Granisetron attenuates liver injury and inflammation in a rat model of cecal ligation and puncture-induced sepsis.

BACKGROUND AND AIMS: Sepsis induced liver injury is recognized as a serious complication in intensive care units, it is deeply associated with oxidative stress, inflammation and subsequent pyroptosis. Hepatic pyroptosis known to aggravate sepsis-induced liver injury. Previous studies proved that granisetron has anti-inflammatory and antioxidant properties. Accordingly, this study aimed to evaluate the efficacy of granisetron on sepsis-induced liver damage using a cecal ligation and puncture (CLP) model in rats.
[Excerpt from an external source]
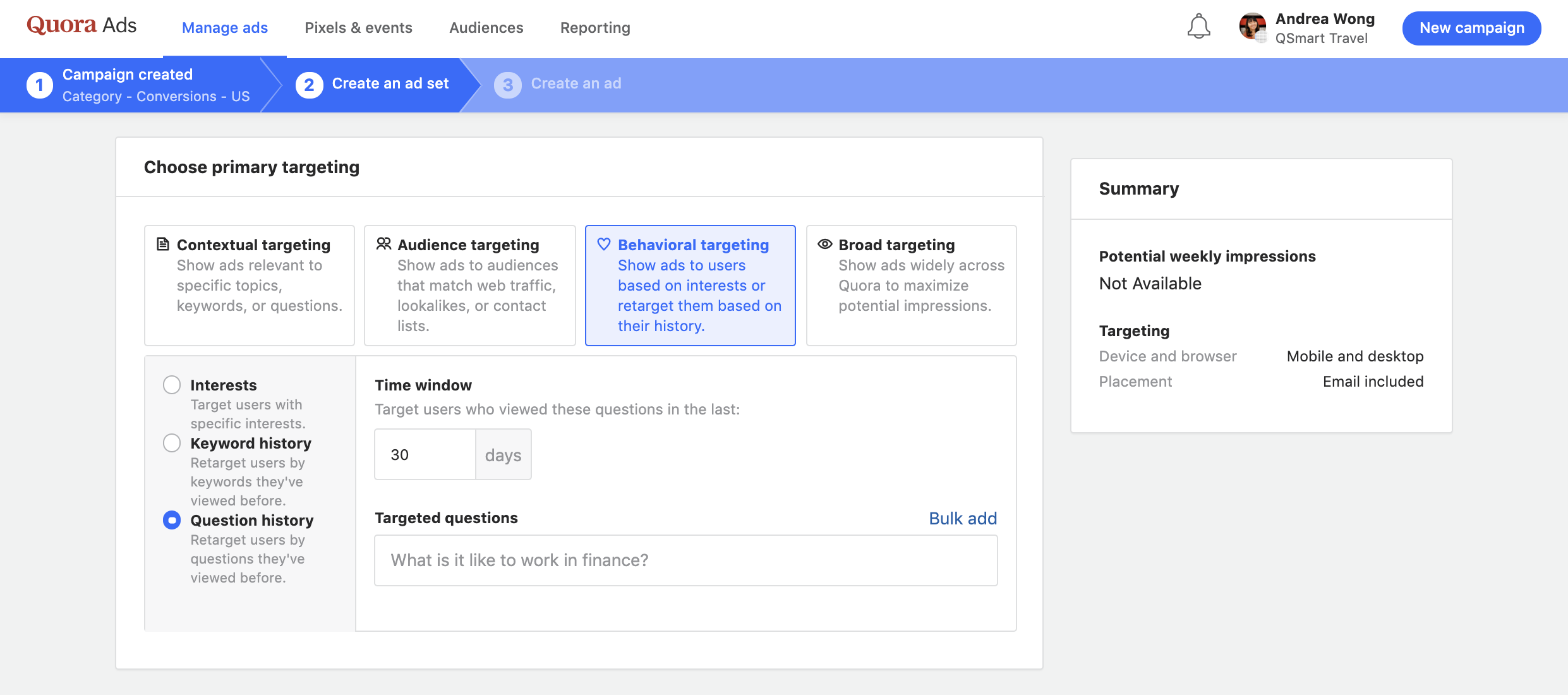Open the Manage ads tab
Screen dimensions: 1568x695
pyautogui.click(x=225, y=28)
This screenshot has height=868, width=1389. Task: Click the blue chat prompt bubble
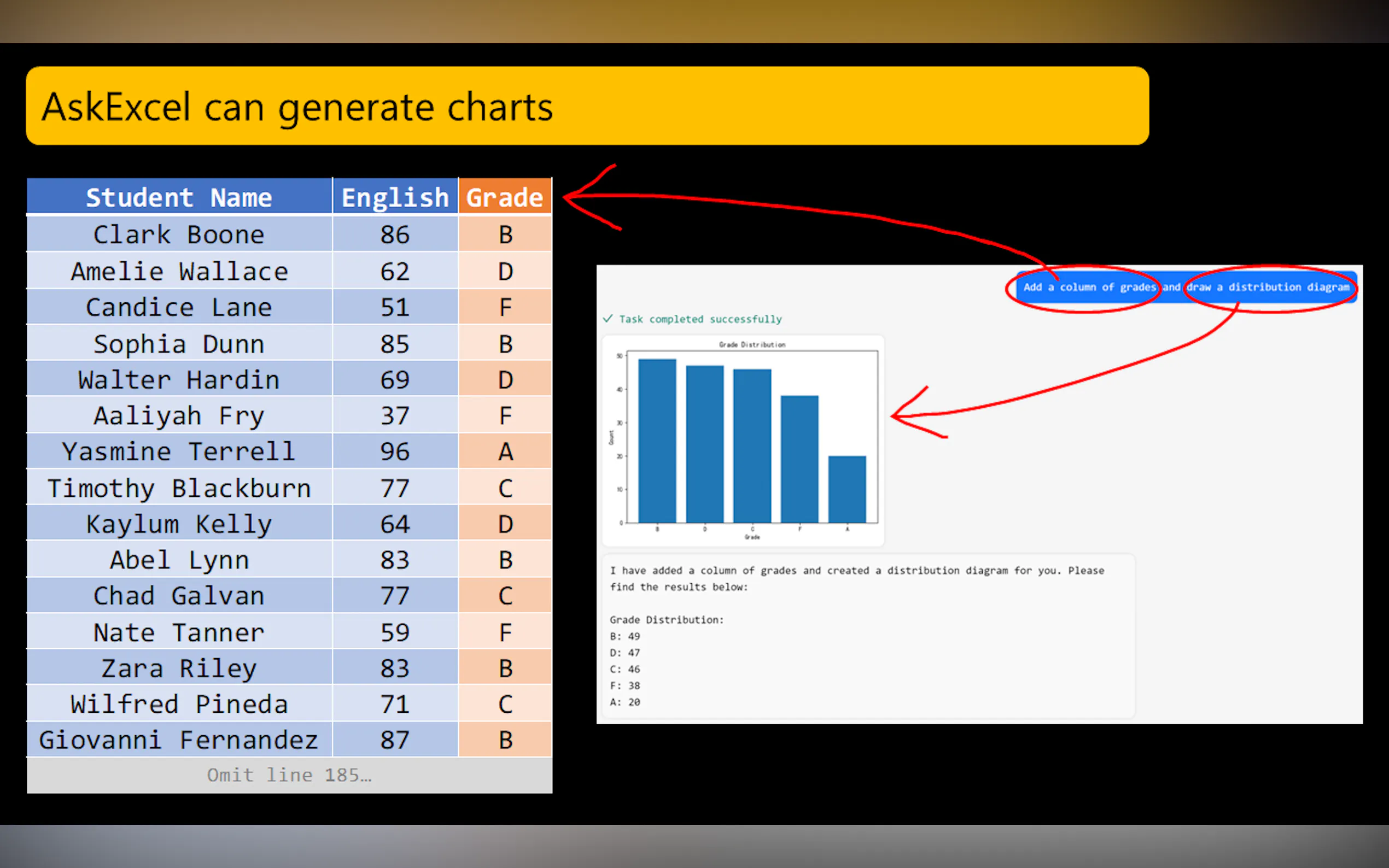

MAIN
METHODS: Male albino rats were randomly divided into four groups: a sham control group, a granisetron control group, a CLP-induced sepsis group and a granisetron-treated CLP group. Markers of oxidative stress, inflammation, pyroptosis-related proteins and liver function were measured in addition to the histopathological study. KEY
FINDINGS: Granisetron pretreatment significantly decreased mortality and improved liver function, as indicated by decreased ALT, AST, and total bilirubin and increased albumin content. Moreover, granisetron increased GPx activity and downregulated hepatic MDA. Furthermore, granisetron administration significantly reduced TNF-α, IL-6, HMGB1 and NF-κB. It also decreased the expression of receptor for advanced glycation end and TLR4 in the liver tissue. Interestingly, granisetron inhibited pyroptosis as it reduced NLRP3, IL-1β and caspase-1. Granisetron was shown to increase Nrf2 and HO-1. In addition, granisetron treatment repaired, to some extent, the abnormal architecture of hepatic tissue. SIGNIFICANCE: Our results suggested that granisetron is a potential therapeutic agent for sepsis-associated liver injury, possibly acting by inhibiting oxidative stress, inflammation and subsequent pyroptosis.